(TASK GOAL): Only the lines containing "color" belong in the answer; find them in the material below.

(EXCERPTED RECORDS):
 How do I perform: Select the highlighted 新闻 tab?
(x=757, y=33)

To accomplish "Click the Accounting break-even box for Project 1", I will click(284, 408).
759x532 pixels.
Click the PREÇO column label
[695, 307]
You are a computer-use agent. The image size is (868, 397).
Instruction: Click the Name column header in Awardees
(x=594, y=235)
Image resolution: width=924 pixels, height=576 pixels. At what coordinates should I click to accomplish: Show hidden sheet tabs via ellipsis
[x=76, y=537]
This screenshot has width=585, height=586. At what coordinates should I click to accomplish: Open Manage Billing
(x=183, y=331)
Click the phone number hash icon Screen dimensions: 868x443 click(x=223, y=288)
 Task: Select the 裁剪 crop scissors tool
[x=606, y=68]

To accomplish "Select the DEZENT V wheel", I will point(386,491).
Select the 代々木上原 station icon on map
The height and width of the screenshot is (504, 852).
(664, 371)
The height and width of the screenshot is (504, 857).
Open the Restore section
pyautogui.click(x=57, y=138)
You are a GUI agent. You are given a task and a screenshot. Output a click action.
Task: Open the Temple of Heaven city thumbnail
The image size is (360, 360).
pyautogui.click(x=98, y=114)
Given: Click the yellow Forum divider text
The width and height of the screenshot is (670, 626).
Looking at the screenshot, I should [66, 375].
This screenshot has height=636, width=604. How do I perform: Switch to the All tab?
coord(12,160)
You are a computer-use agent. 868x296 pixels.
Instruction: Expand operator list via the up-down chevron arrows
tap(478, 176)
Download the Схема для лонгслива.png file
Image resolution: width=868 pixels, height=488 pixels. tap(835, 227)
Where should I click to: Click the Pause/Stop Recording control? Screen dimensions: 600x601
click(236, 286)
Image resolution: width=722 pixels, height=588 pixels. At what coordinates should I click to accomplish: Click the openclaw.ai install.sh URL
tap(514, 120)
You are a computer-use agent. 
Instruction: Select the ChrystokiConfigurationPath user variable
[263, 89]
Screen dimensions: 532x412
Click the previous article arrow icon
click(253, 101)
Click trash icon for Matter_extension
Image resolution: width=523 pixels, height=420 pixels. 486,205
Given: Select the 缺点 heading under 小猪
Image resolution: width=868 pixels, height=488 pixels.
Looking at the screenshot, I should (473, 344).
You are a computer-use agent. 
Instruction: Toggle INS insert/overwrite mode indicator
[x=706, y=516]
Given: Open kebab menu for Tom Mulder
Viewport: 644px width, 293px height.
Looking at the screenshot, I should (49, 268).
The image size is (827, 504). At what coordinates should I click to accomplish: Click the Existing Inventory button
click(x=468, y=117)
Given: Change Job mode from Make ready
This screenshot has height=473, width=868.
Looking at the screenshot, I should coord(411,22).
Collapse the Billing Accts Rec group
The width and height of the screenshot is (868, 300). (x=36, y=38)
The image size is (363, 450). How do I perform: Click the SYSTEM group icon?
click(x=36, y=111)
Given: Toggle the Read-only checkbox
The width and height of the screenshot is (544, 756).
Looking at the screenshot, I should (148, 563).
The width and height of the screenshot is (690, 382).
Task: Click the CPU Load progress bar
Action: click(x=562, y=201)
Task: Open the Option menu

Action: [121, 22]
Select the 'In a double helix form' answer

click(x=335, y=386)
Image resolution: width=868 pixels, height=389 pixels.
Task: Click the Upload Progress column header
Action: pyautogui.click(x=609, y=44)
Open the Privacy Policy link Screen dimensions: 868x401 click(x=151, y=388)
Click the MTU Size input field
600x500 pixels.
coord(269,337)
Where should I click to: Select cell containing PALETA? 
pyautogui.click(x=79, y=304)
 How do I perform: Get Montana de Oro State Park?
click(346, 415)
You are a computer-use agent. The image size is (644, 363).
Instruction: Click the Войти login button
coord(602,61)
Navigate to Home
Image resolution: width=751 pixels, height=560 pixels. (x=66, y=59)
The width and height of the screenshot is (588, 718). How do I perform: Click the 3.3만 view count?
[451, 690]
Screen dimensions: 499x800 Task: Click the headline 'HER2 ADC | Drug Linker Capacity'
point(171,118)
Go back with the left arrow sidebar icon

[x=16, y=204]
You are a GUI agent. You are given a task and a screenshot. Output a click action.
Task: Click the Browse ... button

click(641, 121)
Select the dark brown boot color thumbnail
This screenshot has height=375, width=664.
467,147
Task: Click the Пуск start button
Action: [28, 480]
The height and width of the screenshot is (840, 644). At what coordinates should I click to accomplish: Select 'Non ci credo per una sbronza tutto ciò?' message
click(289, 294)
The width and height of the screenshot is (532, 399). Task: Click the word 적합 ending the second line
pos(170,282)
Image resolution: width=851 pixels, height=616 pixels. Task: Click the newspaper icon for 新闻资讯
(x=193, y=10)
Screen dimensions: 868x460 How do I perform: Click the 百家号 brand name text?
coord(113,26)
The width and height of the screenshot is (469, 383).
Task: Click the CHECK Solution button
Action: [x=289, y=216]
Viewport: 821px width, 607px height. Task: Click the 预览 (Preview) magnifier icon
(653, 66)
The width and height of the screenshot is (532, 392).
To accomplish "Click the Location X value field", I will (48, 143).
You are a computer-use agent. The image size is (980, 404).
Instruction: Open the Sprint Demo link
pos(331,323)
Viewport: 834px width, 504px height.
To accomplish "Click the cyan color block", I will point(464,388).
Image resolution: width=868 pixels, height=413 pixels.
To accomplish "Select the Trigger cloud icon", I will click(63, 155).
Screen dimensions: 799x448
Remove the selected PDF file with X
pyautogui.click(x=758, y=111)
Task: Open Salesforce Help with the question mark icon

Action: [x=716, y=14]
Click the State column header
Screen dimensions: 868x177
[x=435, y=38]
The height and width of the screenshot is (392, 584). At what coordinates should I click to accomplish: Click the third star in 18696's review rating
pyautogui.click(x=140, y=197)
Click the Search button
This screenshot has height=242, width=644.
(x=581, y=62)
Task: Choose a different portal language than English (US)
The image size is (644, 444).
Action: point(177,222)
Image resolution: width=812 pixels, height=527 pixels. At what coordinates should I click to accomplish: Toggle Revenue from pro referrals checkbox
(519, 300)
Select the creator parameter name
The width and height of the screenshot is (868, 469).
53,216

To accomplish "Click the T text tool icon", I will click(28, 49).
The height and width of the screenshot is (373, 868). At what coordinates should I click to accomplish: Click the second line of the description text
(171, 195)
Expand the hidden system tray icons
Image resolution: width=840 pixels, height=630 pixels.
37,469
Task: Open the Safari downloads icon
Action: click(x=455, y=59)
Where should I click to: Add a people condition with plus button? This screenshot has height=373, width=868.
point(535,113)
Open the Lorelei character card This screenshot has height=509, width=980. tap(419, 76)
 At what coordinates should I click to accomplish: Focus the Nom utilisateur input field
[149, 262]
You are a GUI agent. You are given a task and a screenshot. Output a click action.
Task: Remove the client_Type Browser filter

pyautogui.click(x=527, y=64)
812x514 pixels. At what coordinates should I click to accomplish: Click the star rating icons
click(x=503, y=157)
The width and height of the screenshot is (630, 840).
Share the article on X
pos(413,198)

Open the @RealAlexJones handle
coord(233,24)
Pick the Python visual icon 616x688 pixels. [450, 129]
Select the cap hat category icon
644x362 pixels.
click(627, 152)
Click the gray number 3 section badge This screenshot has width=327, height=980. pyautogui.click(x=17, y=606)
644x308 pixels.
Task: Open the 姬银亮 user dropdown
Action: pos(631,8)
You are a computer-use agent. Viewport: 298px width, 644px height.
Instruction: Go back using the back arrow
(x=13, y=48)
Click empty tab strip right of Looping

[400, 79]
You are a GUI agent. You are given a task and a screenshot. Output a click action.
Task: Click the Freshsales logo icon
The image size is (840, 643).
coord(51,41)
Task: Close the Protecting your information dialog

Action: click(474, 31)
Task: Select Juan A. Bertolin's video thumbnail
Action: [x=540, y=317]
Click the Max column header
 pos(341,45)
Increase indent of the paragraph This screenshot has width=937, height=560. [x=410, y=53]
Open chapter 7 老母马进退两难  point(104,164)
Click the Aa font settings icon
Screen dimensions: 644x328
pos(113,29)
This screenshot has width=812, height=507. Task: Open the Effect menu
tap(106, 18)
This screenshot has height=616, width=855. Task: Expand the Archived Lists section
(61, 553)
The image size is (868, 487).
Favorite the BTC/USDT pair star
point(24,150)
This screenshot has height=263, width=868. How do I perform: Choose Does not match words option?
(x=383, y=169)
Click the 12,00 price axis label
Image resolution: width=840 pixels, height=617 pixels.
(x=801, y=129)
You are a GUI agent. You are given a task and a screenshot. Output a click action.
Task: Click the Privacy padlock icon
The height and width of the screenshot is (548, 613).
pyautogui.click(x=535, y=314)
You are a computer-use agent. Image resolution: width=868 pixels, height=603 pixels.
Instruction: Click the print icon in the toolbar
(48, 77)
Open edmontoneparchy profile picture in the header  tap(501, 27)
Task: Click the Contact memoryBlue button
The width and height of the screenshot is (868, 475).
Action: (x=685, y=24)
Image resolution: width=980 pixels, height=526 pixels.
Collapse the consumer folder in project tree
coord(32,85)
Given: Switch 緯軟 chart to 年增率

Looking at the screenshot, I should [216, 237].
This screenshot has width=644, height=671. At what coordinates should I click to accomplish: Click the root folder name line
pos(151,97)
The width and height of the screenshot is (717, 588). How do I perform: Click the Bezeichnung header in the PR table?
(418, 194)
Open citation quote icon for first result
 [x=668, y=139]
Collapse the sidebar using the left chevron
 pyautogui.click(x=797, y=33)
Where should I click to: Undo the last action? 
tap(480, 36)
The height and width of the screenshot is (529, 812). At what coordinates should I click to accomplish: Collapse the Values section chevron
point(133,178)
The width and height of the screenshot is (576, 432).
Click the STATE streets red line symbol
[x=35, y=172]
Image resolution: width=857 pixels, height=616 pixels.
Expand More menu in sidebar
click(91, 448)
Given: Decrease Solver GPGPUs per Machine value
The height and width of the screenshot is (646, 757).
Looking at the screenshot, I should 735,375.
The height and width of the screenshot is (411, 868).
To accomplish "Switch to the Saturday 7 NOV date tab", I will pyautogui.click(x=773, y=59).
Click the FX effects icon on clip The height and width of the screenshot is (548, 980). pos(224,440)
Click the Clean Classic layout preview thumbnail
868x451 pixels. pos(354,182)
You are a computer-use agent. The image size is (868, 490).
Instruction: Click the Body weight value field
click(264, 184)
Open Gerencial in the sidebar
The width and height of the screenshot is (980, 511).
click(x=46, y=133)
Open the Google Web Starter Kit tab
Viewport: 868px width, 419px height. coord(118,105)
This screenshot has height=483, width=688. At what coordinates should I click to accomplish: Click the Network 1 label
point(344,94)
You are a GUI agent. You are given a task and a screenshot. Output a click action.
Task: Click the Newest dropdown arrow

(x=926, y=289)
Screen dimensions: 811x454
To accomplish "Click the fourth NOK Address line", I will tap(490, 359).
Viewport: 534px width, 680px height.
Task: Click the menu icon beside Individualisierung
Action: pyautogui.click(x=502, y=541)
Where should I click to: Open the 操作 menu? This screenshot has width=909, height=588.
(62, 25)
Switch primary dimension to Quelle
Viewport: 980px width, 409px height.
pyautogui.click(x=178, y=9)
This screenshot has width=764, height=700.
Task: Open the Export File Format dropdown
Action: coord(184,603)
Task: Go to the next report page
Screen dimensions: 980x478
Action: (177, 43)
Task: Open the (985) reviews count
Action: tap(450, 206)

(TASK RESPONSE):
Select the dark brown boot color thumbnail
To accomplish "Click the cyan color block", I will point(464,388).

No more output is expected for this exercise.